## Work required
From the entries below, copy each line in which the word "agent" occurs.

## Stored data

○ ○ ○ ○ ○

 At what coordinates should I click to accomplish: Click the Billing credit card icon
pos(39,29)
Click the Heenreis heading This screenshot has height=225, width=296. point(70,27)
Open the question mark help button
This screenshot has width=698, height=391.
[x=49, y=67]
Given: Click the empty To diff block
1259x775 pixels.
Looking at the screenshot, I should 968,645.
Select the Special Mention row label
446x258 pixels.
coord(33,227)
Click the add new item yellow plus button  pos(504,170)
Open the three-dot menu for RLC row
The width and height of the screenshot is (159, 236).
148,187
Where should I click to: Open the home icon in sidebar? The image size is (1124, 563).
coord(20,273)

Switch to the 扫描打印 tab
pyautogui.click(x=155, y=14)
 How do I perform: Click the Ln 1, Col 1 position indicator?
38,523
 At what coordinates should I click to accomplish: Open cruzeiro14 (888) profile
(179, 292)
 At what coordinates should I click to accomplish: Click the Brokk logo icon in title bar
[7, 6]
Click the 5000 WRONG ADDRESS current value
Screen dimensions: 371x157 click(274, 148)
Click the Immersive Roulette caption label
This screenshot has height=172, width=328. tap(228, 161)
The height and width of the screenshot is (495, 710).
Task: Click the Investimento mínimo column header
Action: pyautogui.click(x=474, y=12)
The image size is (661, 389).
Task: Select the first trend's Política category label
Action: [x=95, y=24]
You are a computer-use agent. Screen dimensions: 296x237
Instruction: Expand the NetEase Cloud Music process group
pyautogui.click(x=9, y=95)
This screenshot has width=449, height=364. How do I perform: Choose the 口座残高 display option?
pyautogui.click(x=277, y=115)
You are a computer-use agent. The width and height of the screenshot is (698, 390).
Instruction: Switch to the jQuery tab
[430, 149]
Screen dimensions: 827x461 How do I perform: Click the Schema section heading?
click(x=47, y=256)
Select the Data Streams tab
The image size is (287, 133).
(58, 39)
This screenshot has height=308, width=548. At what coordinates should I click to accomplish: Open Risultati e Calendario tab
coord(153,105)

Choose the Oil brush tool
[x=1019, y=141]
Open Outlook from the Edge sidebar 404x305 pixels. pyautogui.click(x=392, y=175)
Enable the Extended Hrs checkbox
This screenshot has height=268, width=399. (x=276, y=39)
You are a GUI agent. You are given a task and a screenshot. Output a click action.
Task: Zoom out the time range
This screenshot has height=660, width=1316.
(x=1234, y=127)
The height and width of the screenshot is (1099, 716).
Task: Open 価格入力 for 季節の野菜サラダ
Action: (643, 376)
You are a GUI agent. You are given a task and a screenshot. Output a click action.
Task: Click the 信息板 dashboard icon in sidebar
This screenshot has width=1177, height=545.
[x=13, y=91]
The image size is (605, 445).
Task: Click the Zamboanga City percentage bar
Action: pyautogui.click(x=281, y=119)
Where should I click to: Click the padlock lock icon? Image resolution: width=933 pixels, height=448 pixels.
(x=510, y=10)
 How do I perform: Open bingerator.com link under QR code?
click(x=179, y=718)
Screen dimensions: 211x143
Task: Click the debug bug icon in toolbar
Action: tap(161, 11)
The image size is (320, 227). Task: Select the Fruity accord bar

○ ○ ○ ○ ○

## Result for this exercise
You are a computer-use agent. Screen dimensions: 296x237
You are a computer-use agent. The width and height of the screenshot is (698, 390).
You are a GUI agent. You are given a task and a screenshot. Output a click action.
You are a GUI agent. You are given a task and a screenshot. Output a click action.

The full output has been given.